Palazzo Trucchi di Levaldigi - The Devil's Door

With its imposing architecture and the impenetrable aura that surrounds it, Palazzo Trucchi di Levaldigi represents the perfect setting for a Gothic novel. The palace is an ancient building in Turin, built between 1673 and 1677 by the Count and architect Amedeo di Castellamonte for the powerful Finance Minister Giovanni Battista Trucchi Count of Levaldigi, which stands on a corner lot located between the current Alfieri and XX Settembre streets.

A closer look at its entrance will allow to catch the peculiarity of the palace door. Palazzo Trucchi di Levaldigi is in fact known as the palace of the "Devil's Door", because of the presence on the door of a golden woodpecker with the features of a sneering devil. Fans of esotericism connect the presence of the Devil's Gate with the fact that, in the seventeenth century, the palace housed the Tarot Factory; they thus count it as one of the places most linked to black magic in Turin.

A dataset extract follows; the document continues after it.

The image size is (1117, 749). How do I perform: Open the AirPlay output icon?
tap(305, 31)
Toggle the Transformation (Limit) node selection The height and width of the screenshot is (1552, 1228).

What is certain is that the palace was the scene of some terrible facts of crime.
In fact, it is said that on a dancing night in 1790, a dancer was murdered with a stiletto, without ever discovering either the culprit or the motive. A violent thunderstorm and a thunderous crash followed, smashing the windows and allowing the icy wind to put the guests to flight.
In 1797, however, the officer Du Perril disappeared here. The soldier had to leave for a mission and the escort was waiting for him at the exit. He disappeared without a trace. Twenty years later some masons knocked down a wall and found his skeleton in the cavity.